CONSIGNE: Recopiez intégralement l'extrait sur la visite des galeries réservées aux prêtres, sans rien y modifier.
═════ EXTRAIT DU DOCUMENT ═════
Le conseil du Père est d’autant plus sage que les pochtèbouns sont dépourvus de tout parapet. Marcel déclare donc ses éludes terminées et demande à descendre dans les galeries du premier étage, à la grande satisfaction de l’escorte, obligée, à regret, de protéger des infidèles contre des coreligionnaires dont elle approuve en secret la pieuse indignation.

Les galeries inférieures sont réservées au logement des prêtres ; nous entrons chez le plus vénérable d’entre eux. Le visage bronzé de ce beau vieillard est mis en relief par une robe et un turban blancs. Il nous fait poliment asseoir sur son lapis, ordonne d’apporter les pipes et le thé en attendant que la prière soit terminée et qu’il puisse mettre à notre disposition la loggia placée au-devant de sa cellule. De l’intérieur de la pièce je puis suivre des yeux la cérémonie religieuse.
═════ DONNÉES FOURNIES ═════
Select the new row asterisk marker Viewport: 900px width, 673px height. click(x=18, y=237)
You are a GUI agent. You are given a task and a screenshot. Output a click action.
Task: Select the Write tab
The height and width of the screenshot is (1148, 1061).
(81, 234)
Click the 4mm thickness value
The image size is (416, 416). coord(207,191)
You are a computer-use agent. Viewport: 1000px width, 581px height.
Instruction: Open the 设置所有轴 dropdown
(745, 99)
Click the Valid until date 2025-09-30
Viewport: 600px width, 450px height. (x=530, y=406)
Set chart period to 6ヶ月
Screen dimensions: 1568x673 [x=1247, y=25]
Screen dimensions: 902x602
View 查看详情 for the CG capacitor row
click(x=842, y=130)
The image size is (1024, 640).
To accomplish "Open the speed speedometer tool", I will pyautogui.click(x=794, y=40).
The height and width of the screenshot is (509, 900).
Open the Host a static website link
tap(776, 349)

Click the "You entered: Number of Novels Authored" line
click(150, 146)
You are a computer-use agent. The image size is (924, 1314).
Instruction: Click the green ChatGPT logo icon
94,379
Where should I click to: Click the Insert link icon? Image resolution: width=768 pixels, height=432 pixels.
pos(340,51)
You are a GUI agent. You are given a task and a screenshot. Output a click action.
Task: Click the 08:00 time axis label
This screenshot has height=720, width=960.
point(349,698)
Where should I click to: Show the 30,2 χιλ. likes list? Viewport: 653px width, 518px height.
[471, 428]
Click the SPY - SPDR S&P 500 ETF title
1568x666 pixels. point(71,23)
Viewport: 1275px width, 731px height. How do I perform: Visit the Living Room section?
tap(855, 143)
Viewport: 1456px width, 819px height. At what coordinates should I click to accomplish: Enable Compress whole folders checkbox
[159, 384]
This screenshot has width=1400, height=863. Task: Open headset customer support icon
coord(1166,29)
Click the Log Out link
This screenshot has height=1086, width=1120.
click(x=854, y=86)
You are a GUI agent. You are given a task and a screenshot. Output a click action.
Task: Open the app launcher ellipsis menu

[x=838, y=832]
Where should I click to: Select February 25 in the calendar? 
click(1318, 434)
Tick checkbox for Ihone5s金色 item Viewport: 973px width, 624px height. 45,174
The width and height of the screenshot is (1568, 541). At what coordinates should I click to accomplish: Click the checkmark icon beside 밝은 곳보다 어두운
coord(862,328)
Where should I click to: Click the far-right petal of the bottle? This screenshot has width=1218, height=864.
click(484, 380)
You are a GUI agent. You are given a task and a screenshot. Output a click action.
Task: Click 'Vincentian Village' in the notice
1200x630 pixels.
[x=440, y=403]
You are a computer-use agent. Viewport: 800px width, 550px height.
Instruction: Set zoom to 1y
═════
RÉPONSE À L'EXERCICE:
Le conseil du Père est d’autant plus sage que les pochtèbouns sont dépourvus de tout parapet. Marcel déclare donc ses éludes terminées et demande à descendre dans les galeries du premier étage, à la grande satisfaction de l’escorte, obligée, à regret, de protéger des infidèles contre des coreligionnaires dont elle approuve en secret la pieuse indignation.

Les galeries inférieures sont réservées au logement des prêtres ; nous entrons chez le plus vénérable d’entre eux. Le visage bronzé de ce beau vieillard est mis en relief par une robe et un turban blancs. Il nous fait poliment asseoir sur son lapis, ordonne d’apporter les pipes et le thé en attendant que la prière soit terminée et qu’il puisse mettre à notre disposition la loggia placée au-devant de sa cellule. De l’intérieur de la pièce je puis suivre des yeux la cérémonie religieuse.